◆ Exercise ◆
Search the listing for the word "Image" and return each line that contains it.

◆ Recorded information ◆
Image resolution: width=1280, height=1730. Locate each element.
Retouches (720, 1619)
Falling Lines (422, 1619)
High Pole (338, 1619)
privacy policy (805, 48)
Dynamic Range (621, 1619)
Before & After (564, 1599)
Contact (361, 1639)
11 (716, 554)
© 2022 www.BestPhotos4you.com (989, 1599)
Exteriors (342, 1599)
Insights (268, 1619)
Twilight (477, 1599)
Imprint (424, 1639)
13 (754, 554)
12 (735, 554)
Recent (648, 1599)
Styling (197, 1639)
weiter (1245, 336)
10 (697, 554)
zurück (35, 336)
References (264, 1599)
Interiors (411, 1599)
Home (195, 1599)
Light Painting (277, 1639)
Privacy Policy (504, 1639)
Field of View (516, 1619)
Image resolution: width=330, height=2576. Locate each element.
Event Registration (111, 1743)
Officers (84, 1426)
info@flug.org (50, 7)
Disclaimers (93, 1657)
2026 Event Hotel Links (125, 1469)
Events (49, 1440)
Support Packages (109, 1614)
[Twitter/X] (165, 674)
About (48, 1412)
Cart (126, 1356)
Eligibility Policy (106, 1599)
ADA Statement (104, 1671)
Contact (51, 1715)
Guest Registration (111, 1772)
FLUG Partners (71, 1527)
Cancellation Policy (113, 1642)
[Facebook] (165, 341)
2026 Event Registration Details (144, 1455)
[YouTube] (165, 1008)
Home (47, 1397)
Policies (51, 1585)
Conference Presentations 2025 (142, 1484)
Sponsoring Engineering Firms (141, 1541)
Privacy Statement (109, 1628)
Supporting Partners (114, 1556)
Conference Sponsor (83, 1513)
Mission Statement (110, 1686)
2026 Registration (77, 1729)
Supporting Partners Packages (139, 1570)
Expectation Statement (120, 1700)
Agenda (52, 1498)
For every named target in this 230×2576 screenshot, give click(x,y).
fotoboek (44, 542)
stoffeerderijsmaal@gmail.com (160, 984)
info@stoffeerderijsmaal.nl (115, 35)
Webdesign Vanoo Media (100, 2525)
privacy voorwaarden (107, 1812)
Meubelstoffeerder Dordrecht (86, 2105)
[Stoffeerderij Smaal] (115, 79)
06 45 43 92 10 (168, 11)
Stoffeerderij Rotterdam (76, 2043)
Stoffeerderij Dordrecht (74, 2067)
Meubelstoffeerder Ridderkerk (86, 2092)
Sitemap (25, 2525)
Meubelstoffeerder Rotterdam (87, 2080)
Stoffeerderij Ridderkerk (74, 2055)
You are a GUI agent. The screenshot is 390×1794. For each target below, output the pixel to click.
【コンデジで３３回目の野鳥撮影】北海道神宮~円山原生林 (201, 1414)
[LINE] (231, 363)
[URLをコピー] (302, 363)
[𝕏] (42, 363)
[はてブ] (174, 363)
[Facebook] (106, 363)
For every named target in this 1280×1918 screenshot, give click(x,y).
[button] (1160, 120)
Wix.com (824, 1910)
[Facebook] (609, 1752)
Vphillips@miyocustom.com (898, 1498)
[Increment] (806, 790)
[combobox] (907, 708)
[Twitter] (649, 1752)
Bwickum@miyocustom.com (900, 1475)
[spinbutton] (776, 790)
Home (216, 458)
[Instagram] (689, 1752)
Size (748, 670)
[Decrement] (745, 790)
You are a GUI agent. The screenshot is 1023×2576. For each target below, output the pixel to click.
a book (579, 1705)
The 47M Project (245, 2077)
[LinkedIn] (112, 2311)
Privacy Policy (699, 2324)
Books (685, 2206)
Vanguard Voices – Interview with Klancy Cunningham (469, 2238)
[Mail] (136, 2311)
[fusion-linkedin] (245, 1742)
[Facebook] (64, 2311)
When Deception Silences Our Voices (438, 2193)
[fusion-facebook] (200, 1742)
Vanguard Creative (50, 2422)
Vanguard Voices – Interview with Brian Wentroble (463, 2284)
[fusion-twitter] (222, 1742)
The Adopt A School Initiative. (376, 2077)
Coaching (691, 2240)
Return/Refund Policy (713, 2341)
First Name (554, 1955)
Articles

◆ Task solution ◆
Image resolution: width=1280, height=1730. Locate each element.
Image resolution: width=330, height=2576. Locate each element.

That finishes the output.